> **EXERCISE BRIEF**
Every line of the data that contains the string "scrollbar" must be copied.

+++++

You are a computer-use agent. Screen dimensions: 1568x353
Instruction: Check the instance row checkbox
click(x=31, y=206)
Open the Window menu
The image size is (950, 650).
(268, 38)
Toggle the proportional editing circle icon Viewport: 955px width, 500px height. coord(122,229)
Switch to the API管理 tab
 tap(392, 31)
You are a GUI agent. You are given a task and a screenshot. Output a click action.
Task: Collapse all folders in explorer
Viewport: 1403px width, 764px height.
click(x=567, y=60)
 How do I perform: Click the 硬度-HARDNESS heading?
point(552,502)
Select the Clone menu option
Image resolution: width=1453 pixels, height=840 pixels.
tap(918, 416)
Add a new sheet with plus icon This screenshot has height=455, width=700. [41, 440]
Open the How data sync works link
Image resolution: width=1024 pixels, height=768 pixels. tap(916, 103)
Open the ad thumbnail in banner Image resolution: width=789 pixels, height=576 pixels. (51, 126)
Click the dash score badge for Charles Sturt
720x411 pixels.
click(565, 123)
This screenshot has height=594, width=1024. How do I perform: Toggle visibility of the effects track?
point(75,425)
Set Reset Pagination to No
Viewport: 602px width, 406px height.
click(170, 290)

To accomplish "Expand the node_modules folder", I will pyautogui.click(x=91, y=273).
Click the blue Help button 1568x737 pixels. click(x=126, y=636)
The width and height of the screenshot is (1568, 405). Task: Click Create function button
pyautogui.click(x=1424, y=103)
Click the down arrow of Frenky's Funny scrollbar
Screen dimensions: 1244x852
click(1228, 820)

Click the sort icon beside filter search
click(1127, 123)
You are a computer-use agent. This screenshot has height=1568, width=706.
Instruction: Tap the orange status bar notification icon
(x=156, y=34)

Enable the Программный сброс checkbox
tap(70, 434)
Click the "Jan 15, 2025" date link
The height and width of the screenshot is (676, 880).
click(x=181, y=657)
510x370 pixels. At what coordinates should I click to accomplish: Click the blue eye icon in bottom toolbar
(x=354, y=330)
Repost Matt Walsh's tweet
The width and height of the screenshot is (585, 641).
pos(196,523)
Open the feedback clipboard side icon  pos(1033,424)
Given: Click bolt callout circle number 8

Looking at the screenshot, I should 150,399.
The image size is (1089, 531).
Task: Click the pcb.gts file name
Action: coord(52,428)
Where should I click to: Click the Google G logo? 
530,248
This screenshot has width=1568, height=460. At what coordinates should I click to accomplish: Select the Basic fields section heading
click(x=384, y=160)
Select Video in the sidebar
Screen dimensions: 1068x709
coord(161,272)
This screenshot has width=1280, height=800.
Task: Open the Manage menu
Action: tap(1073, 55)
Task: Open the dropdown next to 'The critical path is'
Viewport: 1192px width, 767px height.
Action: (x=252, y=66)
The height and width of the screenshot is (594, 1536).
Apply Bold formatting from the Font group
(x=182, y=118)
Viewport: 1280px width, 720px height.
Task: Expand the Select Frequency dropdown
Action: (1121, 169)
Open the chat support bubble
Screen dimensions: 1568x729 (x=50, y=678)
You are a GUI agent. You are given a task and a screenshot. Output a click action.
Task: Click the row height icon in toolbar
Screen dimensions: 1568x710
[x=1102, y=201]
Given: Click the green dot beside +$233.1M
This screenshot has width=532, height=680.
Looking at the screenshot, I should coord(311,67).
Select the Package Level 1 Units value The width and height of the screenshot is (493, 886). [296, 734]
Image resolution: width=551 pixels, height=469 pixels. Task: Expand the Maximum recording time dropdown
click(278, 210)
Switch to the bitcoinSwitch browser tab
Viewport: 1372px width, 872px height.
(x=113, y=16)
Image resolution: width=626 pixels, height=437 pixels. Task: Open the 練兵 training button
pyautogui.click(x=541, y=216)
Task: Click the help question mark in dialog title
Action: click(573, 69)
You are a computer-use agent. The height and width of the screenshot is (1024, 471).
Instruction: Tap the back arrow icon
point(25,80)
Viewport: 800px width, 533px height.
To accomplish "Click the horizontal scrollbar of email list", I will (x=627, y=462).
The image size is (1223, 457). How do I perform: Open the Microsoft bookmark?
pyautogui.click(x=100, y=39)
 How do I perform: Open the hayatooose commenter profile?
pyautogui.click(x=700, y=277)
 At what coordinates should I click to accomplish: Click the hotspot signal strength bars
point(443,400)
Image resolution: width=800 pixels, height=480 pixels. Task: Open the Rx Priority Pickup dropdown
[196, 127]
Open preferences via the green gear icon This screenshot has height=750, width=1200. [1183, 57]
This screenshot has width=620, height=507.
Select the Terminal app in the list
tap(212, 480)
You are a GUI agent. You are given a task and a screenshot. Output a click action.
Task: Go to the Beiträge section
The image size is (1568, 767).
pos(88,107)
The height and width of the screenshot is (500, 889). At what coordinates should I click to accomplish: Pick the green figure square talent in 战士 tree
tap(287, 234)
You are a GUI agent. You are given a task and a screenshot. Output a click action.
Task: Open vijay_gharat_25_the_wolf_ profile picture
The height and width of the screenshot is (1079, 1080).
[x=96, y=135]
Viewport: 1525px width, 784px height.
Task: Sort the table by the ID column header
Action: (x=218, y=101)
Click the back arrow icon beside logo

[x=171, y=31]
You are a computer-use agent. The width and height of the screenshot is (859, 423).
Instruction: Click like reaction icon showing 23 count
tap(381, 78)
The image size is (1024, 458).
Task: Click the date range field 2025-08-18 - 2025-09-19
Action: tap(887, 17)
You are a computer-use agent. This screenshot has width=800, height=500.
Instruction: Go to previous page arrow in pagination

+++++

> **RESULT BELOW**
Click the down arrow of Frenky's Funny scrollbar
To accomplish "Click the horizontal scrollbar of email list", I will (x=627, y=462).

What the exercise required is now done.